##### Given records #####

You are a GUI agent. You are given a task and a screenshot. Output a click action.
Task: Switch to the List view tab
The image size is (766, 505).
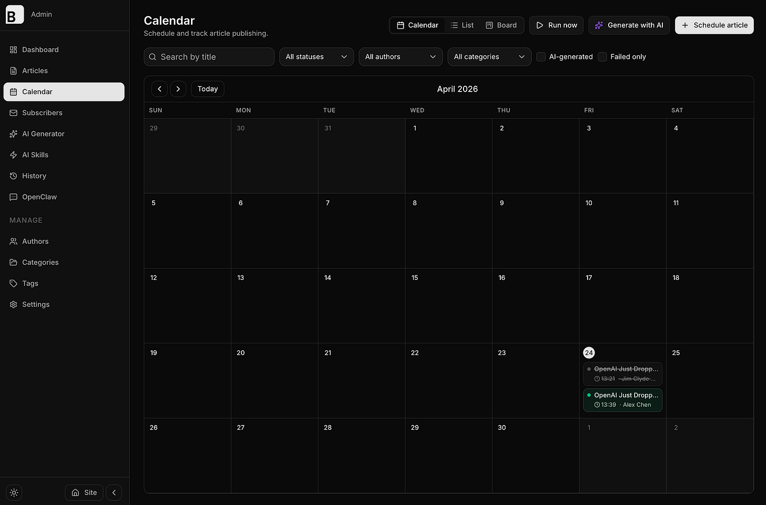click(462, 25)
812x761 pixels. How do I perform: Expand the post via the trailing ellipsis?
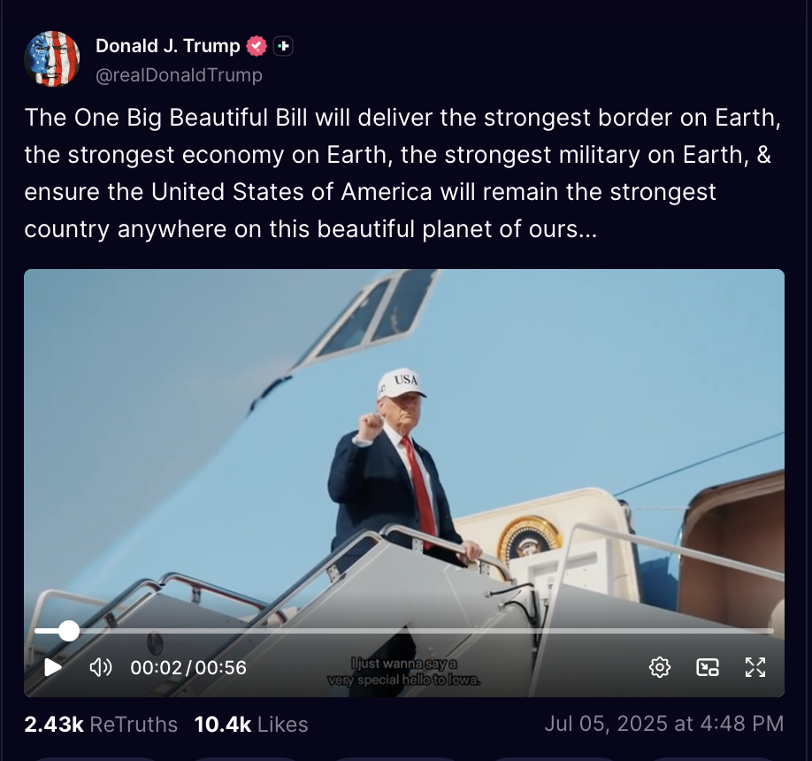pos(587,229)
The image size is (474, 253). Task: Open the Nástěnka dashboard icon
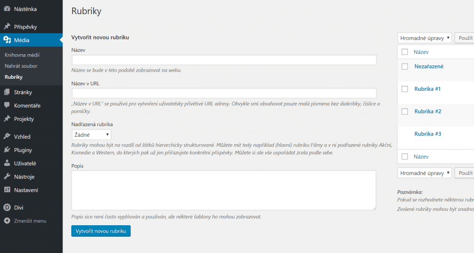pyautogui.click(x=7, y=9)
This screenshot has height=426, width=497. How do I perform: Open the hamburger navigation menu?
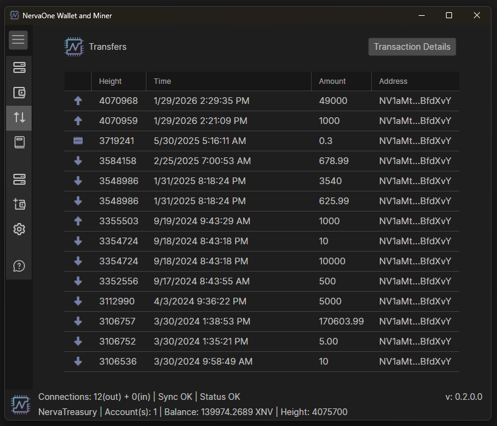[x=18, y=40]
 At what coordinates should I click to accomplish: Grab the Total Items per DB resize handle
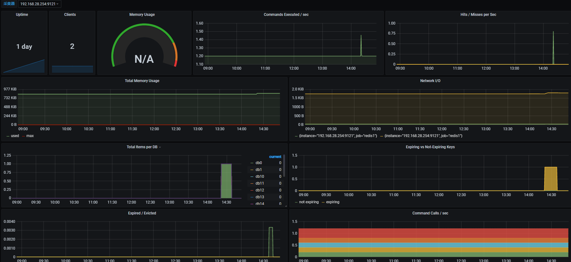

#####

**Set task**: Rewrite everything from the line containing "812x761 pixels. How" down to the end of the listing, swapping "perform" for "carry out" and keeping all else the same. Omit the pictures.

**Answer for this exercise**:
812x761 pixels. How do I carry out: Expand the post via the trailing ellipsis?
pos(587,229)
The image size is (474, 253). Task: Open the Nástěnka dashboard icon
pyautogui.click(x=7, y=9)
This screenshot has height=426, width=497. How do I carry out: Open the hamburger navigation menu?
[x=18, y=40]
 At what coordinates should I click to accomplish: Grab the Total Items per DB resize handle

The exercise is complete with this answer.